• WHAT TO DO: Retype each entry exactly.

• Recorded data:

-=-=-=-=-

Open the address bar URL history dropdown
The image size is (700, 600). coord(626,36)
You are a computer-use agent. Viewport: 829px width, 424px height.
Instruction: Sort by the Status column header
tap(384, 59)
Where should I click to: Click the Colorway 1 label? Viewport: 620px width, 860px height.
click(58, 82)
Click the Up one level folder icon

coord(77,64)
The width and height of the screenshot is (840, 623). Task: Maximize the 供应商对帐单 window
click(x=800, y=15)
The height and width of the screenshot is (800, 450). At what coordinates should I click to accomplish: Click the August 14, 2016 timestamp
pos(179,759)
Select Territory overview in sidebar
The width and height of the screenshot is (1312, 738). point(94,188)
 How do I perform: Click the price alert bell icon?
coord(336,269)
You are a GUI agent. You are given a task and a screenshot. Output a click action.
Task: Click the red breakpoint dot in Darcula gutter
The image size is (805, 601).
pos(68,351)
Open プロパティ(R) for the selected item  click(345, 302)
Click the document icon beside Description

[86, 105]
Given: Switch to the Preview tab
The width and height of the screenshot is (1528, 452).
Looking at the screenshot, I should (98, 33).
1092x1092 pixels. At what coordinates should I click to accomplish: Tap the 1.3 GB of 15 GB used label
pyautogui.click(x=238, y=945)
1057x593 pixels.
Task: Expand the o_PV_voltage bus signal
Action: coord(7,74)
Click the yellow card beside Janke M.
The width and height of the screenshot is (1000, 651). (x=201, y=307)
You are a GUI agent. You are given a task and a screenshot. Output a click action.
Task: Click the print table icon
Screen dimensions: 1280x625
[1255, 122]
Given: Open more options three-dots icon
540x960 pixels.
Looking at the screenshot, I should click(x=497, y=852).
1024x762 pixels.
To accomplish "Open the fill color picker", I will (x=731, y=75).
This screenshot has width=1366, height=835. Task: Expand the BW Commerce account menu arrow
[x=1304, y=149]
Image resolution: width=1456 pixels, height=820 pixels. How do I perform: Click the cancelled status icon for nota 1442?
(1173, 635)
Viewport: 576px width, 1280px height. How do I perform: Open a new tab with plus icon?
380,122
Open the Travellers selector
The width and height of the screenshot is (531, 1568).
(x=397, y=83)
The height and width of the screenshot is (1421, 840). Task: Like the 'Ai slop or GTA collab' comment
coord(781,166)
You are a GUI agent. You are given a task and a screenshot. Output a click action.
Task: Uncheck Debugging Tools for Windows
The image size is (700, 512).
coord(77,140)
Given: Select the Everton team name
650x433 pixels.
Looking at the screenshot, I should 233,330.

-=-=-=-=-

• ANSWER BELOW:
Open the address bar URL history dropdown
The image size is (700, 600). coord(626,36)
You are a computer-use agent. Viewport: 829px width, 424px height.
Instruction: Sort by the Status column header
tap(384, 59)
Where should I click to: Click the Colorway 1 label? Viewport: 620px width, 860px height.
click(58, 82)
Click the Up one level folder icon

coord(77,64)
The width and height of the screenshot is (840, 623). Task: Maximize the 供应商对帐单 window
click(x=800, y=15)
The height and width of the screenshot is (800, 450). At what coordinates should I click to accomplish: Click the August 14, 2016 timestamp
pos(179,759)
Select Territory overview in sidebar
The width and height of the screenshot is (1312, 738). point(94,188)
 How do I perform: Click the price alert bell icon?
coord(336,269)
You are a GUI agent. You are given a task and a screenshot. Output a click action.
Task: Click the red breakpoint dot in Darcula gutter
The image size is (805, 601).
pos(68,351)
Open プロパティ(R) for the selected item  click(345, 302)
Click the document icon beside Description

[86, 105]
Given: Switch to the Preview tab
The width and height of the screenshot is (1528, 452).
Looking at the screenshot, I should (98, 33).
1092x1092 pixels. At what coordinates should I click to accomplish: Tap the 1.3 GB of 15 GB used label
pyautogui.click(x=238, y=945)
1057x593 pixels.
Task: Expand the o_PV_voltage bus signal
Action: coord(7,74)
Click the yellow card beside Janke M.
The width and height of the screenshot is (1000, 651). (x=201, y=307)
You are a GUI agent. You are given a task and a screenshot. Output a click action.
Task: Click the print table icon
Screen dimensions: 1280x625
[1255, 122]
Given: Open more options three-dots icon
540x960 pixels.
Looking at the screenshot, I should click(x=497, y=852).
1024x762 pixels.
To accomplish "Open the fill color picker", I will (x=731, y=75).
This screenshot has width=1366, height=835. Task: Expand the BW Commerce account menu arrow
[x=1304, y=149]
Image resolution: width=1456 pixels, height=820 pixels. How do I perform: Click the cancelled status icon for nota 1442?
(1173, 635)
Viewport: 576px width, 1280px height. How do I perform: Open a new tab with plus icon?
380,122
Open the Travellers selector
The width and height of the screenshot is (531, 1568).
(x=397, y=83)
The height and width of the screenshot is (1421, 840). Task: Like the 'Ai slop or GTA collab' comment
coord(781,166)
You are a GUI agent. You are given a task and a screenshot. Output a click action.
Task: Uncheck Debugging Tools for Windows
The image size is (700, 512).
coord(77,140)
Given: Select the Everton team name
650x433 pixels.
Looking at the screenshot, I should 233,330.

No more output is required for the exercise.